Below is a block of records; please copy all of them exactly.

[Start of Attachment]

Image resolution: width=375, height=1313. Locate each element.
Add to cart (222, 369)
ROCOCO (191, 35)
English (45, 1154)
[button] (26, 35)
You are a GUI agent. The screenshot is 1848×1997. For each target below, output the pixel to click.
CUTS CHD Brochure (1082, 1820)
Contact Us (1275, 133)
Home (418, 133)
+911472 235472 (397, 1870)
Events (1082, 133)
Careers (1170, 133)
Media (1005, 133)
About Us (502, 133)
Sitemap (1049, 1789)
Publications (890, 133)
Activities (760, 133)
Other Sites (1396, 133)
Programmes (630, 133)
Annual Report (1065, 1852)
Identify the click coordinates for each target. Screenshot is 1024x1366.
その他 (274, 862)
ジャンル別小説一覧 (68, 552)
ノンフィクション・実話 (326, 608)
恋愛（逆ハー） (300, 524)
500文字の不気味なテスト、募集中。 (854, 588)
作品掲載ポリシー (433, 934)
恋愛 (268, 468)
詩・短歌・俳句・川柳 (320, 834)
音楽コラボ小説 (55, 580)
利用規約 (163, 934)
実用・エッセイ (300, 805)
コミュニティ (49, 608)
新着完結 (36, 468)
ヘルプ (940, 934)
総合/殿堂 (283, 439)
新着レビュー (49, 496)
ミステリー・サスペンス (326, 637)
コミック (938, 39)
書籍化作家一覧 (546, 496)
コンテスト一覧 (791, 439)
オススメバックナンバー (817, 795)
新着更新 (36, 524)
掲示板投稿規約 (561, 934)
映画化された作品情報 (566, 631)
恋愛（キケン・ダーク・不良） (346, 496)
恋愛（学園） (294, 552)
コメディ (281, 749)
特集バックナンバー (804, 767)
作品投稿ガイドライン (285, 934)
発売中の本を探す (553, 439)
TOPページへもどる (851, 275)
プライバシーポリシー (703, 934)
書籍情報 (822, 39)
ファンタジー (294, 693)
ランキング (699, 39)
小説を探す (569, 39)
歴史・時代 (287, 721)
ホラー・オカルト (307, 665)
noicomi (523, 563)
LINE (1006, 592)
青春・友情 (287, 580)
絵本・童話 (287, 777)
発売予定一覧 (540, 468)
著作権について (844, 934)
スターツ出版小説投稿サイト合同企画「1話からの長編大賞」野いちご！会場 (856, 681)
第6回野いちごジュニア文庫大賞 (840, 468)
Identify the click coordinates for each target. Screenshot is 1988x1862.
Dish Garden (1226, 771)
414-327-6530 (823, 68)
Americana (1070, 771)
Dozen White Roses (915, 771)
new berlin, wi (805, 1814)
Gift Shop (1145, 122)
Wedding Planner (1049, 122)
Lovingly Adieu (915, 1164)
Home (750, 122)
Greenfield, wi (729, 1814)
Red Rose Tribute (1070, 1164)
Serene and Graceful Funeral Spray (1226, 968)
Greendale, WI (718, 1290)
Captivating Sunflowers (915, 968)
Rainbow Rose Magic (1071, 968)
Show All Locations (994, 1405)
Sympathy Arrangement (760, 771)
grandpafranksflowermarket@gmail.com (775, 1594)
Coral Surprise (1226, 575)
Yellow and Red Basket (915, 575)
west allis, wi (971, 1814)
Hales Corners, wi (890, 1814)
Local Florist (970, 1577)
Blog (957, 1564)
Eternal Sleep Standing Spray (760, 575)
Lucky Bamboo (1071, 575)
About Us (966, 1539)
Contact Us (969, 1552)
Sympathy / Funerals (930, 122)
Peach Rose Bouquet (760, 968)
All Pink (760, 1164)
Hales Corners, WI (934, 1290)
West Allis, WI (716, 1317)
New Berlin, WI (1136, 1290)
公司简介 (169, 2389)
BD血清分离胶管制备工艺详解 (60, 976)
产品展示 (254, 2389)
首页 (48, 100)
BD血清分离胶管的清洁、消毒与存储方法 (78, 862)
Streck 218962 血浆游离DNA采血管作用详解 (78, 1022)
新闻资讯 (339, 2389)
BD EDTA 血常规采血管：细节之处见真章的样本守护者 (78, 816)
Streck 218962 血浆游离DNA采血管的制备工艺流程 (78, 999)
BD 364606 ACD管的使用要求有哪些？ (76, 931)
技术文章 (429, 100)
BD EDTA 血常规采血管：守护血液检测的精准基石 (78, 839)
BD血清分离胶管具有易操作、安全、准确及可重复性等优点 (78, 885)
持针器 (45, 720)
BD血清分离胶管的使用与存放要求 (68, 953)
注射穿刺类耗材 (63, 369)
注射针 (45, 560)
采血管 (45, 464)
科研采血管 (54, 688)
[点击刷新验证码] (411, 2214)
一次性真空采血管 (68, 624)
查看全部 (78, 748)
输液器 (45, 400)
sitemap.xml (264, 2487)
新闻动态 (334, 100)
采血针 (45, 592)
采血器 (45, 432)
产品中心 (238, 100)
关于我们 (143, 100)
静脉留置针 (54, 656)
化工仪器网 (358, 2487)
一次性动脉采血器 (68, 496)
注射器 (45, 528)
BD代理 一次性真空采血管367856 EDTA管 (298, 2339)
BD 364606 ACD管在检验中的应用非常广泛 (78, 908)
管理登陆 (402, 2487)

[End of Attachment]

• Result of this task
Image resolution: width=375, height=1313. Locate each element.
Add to cart (222, 369)
ROCOCO (191, 35)
English (45, 1154)
[button] (26, 35)
You are a GUI agent. The screenshot is 1848×1997. For each target below, output the pixel to click.
CUTS CHD Brochure (1082, 1820)
Contact Us (1275, 133)
Home (418, 133)
+911472 235472 (397, 1870)
Events (1082, 133)
Careers (1170, 133)
Media (1005, 133)
About Us (502, 133)
Sitemap (1049, 1789)
Publications (890, 133)
Activities (760, 133)
Other Sites (1396, 133)
Programmes (630, 133)
Annual Report (1065, 1852)
Identify the click coordinates for each target. Screenshot is 1024x1366.
その他 (274, 862)
ジャンル別小説一覧 (68, 552)
ノンフィクション・実話 (326, 608)
恋愛（逆ハー） (300, 524)
500文字の不気味なテスト、募集中。 (854, 588)
作品掲載ポリシー (433, 934)
恋愛 (268, 468)
詩・短歌・俳句・川柳 (320, 834)
音楽コラボ小説 (55, 580)
利用規約 (163, 934)
実用・エッセイ (300, 805)
コミュニティ (49, 608)
新着完結 (36, 468)
ヘルプ (940, 934)
総合/殿堂 (283, 439)
新着レビュー (49, 496)
ミステリー・サスペンス (326, 637)
コミック (938, 39)
書籍化作家一覧 (546, 496)
コンテスト一覧 (791, 439)
オススメバックナンバー (817, 795)
新着更新 (36, 524)
掲示板投稿規約 (561, 934)
映画化された作品情報 (566, 631)
恋愛（キケン・ダーク・不良） (346, 496)
恋愛（学園） (294, 552)
コメディ (281, 749)
特集バックナンバー (804, 767)
作品投稿ガイドライン (285, 934)
発売中の本を探す (553, 439)
TOPページへもどる (851, 275)
プライバシーポリシー (703, 934)
書籍情報 (822, 39)
ファンタジー (294, 693)
ランキング (699, 39)
小説を探す (569, 39)
歴史・時代 (287, 721)
ホラー・オカルト (307, 665)
noicomi (523, 563)
LINE (1006, 592)
青春・友情 (287, 580)
絵本・童話 (287, 777)
発売予定一覧 (540, 468)
著作権について (844, 934)
スターツ出版小説投稿サイト合同企画「1話からの長編大賞」野いちご！会場 (856, 681)
第6回野いちごジュニア文庫大賞 (840, 468)
Identify the click coordinates for each target. Screenshot is 1988x1862.
Dish Garden (1226, 771)
414-327-6530 (823, 68)
Americana (1070, 771)
Dozen White Roses (915, 771)
new berlin, wi (805, 1814)
Gift Shop (1145, 122)
Wedding Planner (1049, 122)
Lovingly Adieu (915, 1164)
Home (750, 122)
Greenfield, wi (729, 1814)
Red Rose Tribute (1070, 1164)
Serene and Graceful Funeral Spray (1226, 968)
Greendale, WI (718, 1290)
Captivating Sunflowers (915, 968)
Rainbow Rose Magic (1071, 968)
Show All Locations (994, 1405)
Sympathy Arrangement (760, 771)
grandpafranksflowermarket@gmail.com (775, 1594)
Coral Surprise (1226, 575)
Yellow and Red Basket (915, 575)
west allis, wi (971, 1814)
Hales Corners, wi (890, 1814)
Local Florist (970, 1577)
Blog (957, 1564)
Eternal Sleep Standing Spray (760, 575)
Lucky Bamboo (1071, 575)
About Us (966, 1539)
Contact Us (969, 1552)
Sympathy / Funerals (930, 122)
Peach Rose Bouquet (760, 968)
All Pink (760, 1164)
Hales Corners, WI (934, 1290)
West Allis, WI (716, 1317)
New Berlin, WI (1136, 1290)
公司简介 (169, 2389)
BD血清分离胶管制备工艺详解 (60, 976)
产品展示 (254, 2389)
首页 (48, 100)
BD血清分离胶管的清洁、消毒与存储方法 (78, 862)
Streck 218962 血浆游离DNA采血管作用详解 (78, 1022)
新闻资讯 (339, 2389)
BD EDTA 血常规采血管：细节之处见真章的样本守护者 (78, 816)
Streck 218962 血浆游离DNA采血管的制备工艺流程 (78, 999)
BD 364606 ACD管的使用要求有哪些？ (76, 931)
技术文章 (429, 100)
BD EDTA 血常规采血管：守护血液检测的精准基石 (78, 839)
BD血清分离胶管具有易操作、安全、准确及可重复性等优点 (78, 885)
持针器 (45, 720)
BD血清分离胶管的使用与存放要求 (68, 953)
注射穿刺类耗材 (63, 369)
注射针 (45, 560)
采血管 (45, 464)
科研采血管 (54, 688)
[点击刷新验证码] (411, 2214)
一次性真空采血管 (68, 624)
查看全部 (78, 748)
输液器 (45, 400)
sitemap.xml (264, 2487)
新闻动态 (334, 100)
采血针 (45, 592)
采血器 (45, 432)
产品中心 (238, 100)
关于我们 (143, 100)
静脉留置针 (54, 656)
化工仪器网 (358, 2487)
一次性动脉采血器 (68, 496)
注射器 (45, 528)
BD代理 一次性真空采血管367856 EDTA管 (298, 2339)
BD 364606 ACD管在检验中的应用非常广泛 (78, 908)
管理登陆 (402, 2487)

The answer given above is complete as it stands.